[Dataset entries]
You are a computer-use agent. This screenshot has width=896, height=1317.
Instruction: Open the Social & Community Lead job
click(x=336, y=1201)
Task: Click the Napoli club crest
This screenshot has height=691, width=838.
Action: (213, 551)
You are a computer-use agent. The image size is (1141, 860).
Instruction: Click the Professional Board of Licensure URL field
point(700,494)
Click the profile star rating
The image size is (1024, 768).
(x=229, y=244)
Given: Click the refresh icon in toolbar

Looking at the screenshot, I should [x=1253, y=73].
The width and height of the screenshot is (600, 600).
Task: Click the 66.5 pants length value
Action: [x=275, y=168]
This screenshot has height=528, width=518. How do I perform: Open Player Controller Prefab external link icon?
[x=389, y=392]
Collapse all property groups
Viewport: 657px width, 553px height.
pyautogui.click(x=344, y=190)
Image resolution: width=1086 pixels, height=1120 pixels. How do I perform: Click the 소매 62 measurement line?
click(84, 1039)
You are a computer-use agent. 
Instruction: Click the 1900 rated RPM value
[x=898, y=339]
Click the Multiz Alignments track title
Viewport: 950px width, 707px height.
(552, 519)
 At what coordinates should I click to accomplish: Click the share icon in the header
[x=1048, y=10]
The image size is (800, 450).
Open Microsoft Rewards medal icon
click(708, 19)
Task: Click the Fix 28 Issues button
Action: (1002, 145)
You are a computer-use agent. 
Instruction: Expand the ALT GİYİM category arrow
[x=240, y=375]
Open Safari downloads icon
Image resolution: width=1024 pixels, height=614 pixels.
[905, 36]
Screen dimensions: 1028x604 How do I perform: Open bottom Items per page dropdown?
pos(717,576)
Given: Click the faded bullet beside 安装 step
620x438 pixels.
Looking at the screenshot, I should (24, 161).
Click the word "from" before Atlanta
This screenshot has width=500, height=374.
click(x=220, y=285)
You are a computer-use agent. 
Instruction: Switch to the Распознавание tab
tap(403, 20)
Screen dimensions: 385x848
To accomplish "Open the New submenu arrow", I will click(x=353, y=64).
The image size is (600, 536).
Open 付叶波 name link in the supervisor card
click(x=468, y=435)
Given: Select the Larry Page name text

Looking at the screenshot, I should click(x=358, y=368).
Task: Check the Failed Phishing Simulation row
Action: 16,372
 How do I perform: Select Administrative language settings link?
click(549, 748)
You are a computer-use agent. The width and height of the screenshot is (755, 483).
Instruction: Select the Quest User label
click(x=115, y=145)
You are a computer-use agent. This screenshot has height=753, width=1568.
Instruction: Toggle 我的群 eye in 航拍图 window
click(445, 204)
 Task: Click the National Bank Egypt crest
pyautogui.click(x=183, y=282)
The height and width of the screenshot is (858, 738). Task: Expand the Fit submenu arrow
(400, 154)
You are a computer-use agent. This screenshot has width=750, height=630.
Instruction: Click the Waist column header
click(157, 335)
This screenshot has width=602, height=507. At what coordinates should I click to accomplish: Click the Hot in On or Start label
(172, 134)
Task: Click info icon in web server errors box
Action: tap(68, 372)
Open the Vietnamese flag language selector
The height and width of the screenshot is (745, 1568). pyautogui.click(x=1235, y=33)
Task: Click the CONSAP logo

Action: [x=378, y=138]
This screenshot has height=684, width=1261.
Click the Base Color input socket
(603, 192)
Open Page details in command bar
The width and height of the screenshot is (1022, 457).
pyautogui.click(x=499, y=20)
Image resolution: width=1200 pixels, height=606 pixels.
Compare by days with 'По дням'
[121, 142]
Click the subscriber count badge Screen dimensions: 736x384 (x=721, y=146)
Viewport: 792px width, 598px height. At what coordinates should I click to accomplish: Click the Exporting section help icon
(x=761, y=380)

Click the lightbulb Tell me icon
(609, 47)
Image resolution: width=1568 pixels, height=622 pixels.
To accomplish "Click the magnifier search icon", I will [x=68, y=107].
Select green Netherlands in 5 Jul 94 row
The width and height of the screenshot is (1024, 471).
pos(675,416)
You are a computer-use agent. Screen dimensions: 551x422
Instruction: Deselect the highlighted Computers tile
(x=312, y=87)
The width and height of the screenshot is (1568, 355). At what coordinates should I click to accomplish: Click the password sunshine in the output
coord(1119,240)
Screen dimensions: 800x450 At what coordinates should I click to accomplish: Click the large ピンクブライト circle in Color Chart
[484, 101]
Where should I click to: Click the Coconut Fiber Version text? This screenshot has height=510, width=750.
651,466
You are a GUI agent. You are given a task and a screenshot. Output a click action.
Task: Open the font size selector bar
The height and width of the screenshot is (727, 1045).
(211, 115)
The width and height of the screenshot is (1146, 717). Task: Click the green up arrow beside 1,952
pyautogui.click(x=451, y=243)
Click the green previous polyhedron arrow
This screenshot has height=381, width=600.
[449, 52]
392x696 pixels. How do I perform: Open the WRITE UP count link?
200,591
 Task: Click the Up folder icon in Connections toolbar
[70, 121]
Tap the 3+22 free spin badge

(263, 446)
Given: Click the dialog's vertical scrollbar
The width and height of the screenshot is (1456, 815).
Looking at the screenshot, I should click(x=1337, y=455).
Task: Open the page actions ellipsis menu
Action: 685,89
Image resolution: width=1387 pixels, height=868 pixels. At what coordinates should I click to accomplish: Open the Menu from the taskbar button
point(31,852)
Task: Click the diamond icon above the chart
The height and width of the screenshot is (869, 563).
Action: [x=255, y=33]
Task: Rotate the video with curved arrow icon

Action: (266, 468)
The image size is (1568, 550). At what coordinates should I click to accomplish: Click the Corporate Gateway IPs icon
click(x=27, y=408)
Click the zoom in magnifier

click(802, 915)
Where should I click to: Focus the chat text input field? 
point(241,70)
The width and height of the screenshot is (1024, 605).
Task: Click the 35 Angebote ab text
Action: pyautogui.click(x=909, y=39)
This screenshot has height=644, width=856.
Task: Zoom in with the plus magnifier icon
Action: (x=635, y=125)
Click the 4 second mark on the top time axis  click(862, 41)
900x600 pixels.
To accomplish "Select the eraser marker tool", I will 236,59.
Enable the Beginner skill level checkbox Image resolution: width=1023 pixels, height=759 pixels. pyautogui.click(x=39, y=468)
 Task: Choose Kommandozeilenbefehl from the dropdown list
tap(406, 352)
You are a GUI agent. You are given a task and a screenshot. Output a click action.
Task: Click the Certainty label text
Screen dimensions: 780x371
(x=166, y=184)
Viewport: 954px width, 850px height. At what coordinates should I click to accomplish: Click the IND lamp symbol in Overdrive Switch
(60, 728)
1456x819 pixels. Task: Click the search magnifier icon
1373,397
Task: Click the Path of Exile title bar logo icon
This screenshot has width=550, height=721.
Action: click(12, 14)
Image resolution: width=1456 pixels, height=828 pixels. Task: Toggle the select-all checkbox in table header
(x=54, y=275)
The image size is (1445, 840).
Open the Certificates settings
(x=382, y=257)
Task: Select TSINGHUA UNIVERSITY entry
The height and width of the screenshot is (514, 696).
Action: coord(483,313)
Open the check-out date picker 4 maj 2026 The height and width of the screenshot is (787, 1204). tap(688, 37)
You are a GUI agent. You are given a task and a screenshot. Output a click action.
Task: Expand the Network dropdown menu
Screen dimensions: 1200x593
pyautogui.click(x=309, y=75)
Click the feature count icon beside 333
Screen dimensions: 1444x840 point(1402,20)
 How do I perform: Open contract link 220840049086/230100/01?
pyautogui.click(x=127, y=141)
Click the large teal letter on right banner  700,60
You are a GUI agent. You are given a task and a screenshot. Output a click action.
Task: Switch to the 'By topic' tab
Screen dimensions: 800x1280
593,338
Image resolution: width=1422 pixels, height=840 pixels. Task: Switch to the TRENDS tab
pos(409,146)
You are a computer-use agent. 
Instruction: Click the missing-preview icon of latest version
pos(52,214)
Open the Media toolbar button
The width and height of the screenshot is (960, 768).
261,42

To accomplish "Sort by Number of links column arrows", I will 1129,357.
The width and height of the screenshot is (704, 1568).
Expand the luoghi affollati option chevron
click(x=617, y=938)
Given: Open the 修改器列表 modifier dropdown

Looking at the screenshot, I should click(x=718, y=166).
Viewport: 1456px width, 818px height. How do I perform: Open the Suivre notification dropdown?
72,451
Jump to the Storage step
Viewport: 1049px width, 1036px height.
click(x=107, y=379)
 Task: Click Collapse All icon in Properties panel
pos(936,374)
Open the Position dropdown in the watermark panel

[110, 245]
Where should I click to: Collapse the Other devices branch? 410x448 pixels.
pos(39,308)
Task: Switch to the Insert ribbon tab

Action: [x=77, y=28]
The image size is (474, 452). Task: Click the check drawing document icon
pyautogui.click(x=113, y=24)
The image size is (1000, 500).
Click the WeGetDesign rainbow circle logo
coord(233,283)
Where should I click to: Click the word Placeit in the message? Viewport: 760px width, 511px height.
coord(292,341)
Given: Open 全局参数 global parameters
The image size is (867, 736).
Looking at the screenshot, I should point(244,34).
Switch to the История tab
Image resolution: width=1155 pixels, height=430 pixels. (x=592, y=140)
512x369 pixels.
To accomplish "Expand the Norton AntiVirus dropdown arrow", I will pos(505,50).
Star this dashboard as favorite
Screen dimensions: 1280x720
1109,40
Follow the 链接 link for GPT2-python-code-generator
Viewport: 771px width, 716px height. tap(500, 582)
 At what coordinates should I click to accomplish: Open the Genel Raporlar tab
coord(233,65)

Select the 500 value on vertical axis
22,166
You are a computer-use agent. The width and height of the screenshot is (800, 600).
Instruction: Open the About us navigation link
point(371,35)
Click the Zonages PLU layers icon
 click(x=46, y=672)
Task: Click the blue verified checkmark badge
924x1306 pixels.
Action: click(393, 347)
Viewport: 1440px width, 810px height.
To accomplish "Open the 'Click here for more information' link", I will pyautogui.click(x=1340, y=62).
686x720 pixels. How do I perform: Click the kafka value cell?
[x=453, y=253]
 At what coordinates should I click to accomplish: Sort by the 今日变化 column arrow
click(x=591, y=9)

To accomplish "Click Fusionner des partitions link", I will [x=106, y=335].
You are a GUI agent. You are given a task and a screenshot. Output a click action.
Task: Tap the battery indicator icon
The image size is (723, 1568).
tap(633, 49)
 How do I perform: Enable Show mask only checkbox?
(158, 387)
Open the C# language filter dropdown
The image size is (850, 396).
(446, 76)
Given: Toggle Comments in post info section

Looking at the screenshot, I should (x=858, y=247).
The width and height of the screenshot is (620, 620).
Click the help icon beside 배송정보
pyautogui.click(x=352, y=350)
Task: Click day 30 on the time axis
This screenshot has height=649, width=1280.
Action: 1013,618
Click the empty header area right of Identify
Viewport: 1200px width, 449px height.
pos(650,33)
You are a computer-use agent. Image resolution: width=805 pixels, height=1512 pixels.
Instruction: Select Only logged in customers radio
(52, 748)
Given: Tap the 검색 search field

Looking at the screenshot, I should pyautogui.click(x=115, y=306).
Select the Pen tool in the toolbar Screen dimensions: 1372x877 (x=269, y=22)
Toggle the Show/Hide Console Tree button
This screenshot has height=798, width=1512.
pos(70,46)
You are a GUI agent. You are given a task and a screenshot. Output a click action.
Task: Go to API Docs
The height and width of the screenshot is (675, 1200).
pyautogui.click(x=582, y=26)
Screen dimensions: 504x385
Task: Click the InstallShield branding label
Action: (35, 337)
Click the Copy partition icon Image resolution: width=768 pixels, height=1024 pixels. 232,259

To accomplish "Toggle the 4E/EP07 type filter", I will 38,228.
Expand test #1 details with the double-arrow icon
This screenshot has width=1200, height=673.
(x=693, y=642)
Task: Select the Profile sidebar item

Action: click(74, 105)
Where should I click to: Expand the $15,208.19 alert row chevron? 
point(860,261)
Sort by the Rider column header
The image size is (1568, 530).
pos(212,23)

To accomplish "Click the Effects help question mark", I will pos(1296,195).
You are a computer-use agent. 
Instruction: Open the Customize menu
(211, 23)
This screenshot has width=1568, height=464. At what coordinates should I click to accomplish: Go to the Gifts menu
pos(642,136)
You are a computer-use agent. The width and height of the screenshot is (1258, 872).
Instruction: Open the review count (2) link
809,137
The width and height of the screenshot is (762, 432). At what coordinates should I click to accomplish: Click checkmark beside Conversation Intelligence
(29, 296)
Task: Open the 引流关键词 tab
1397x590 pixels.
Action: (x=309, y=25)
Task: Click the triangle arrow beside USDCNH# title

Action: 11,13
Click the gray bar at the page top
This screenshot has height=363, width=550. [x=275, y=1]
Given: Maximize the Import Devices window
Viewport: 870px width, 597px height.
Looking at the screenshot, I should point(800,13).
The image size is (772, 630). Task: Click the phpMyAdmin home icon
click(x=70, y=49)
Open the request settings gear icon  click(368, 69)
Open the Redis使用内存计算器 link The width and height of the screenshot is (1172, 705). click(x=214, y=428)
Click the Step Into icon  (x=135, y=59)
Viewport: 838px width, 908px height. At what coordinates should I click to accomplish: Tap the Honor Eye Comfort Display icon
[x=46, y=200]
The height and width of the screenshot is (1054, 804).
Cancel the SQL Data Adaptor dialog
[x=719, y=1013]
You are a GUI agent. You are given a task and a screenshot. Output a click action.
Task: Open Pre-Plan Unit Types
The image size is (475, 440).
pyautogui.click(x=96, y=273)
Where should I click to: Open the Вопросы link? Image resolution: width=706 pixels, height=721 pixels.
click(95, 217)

*TO DO*. Your answer must be the line with "Open the Redis使用内存计算器" and all lines after it through the final line of the entries, copied exactly and with nothing added.

*RESULT OF THIS TASK*.
Open the Redis使用内存计算器 link The width and height of the screenshot is (1172, 705). click(x=214, y=428)
Click the Step Into icon  (x=135, y=59)
Viewport: 838px width, 908px height. At what coordinates should I click to accomplish: Tap the Honor Eye Comfort Display icon
[x=46, y=200]
The height and width of the screenshot is (1054, 804).
Cancel the SQL Data Adaptor dialog
[x=719, y=1013]
You are a GUI agent. You are given a task and a screenshot. Output a click action.
Task: Open Pre-Plan Unit Types
The image size is (475, 440).
pyautogui.click(x=96, y=273)
Where should I click to: Open the Вопросы link? Image resolution: width=706 pixels, height=721 pixels.
click(95, 217)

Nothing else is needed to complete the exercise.